Usulan tersebut disampaikan dalam forum Panitia Khusus (Pansus) Raperda Trantibum sebagai upaya memperkuat kedisiplinan pelajar, khususnya untuk menekan angka bolos sekolah dan tawuran.
Doklas menilai, penertiban peserta didik penting dilakukan guna menciptakan lingkungan belajar yang aman, tertib, dan kondusif. Ia menyebut Karawang perlu memiliki mekanisme pengawasan seperti yang diterapkan di daerah lain, salah satunya Bandung Barat yang menjalankan program penertiban pelajar saat jam sekolah.
“Perlu ada patroli khusus untuk peserta didik yang kedapatan bolos pada jam pelajaran atau terindikasi terlibat tawuran. Ini bukan untuk menghukum, tetapi untuk pembinaan,” ujar Doklas, Senin (27/04/2026).

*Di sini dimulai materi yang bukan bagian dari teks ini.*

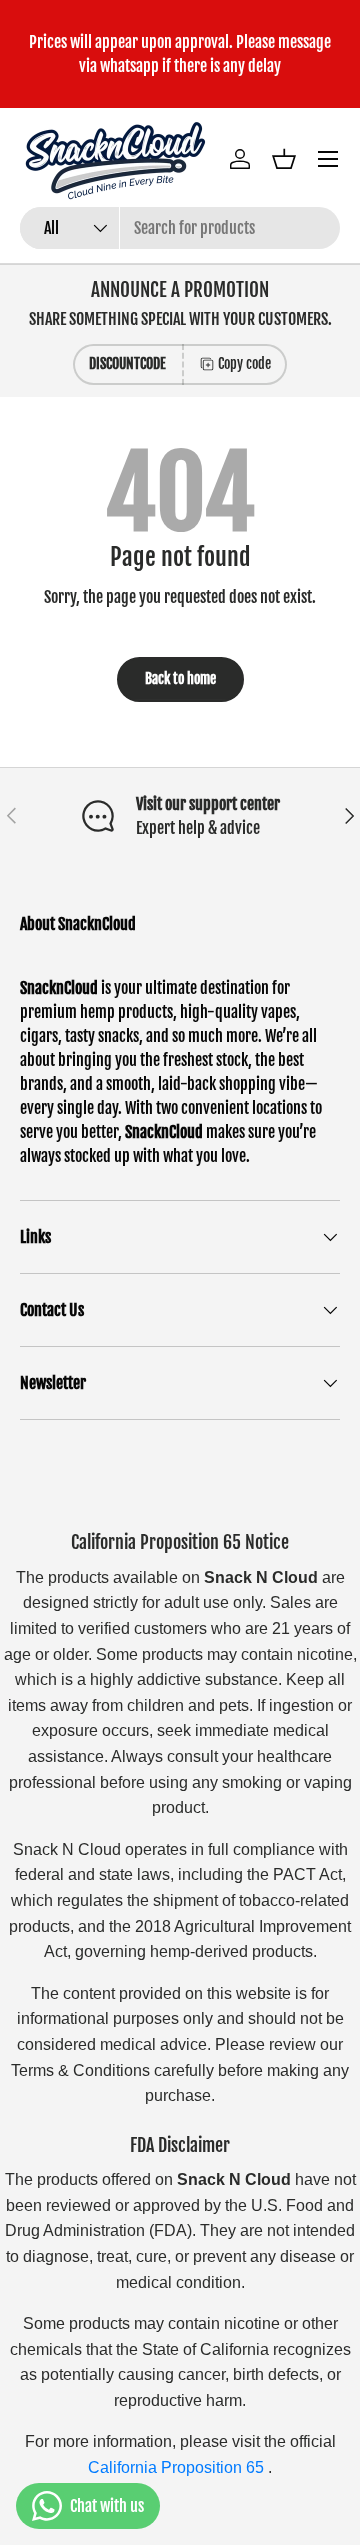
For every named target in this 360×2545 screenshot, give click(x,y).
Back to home (180, 678)
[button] (284, 159)
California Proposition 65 (178, 2467)
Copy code (244, 363)
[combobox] (180, 228)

Menurutnya, langkah tersebut dapat dilakukan melalui patroli gabungan yang melibatkan Satpol PP, pihak sekolah, dan instansi terkait untuk melakukan pendataan serta pengawasan terhadap pelajar yang berada di luar sekolah saat jam belajar berlangsung.
“Penertiban ini dilakukan sebagai bentuk pembinaan agar peserta didik tetap fokus pada pendidikan dan tidak terjerumus pada perilaku yang merugikan masa depan mereka,” katanya.
Doklas berharap pengaturan yang jelas dalam Raperda Trantibum dapat memperkuat upaya menciptakan lingkungan yang lebih tertib dan aman, khususnya bagi generasi muda di Karawang.
“Harapannya, dengan adanya aturan yang jelas dalam Raperda Trantibum, Karawang bisa mewujudkan lingkungan yang lebih tertib, aman, dan kondusif, khususnya bagi generasi muda,” pungkasnya.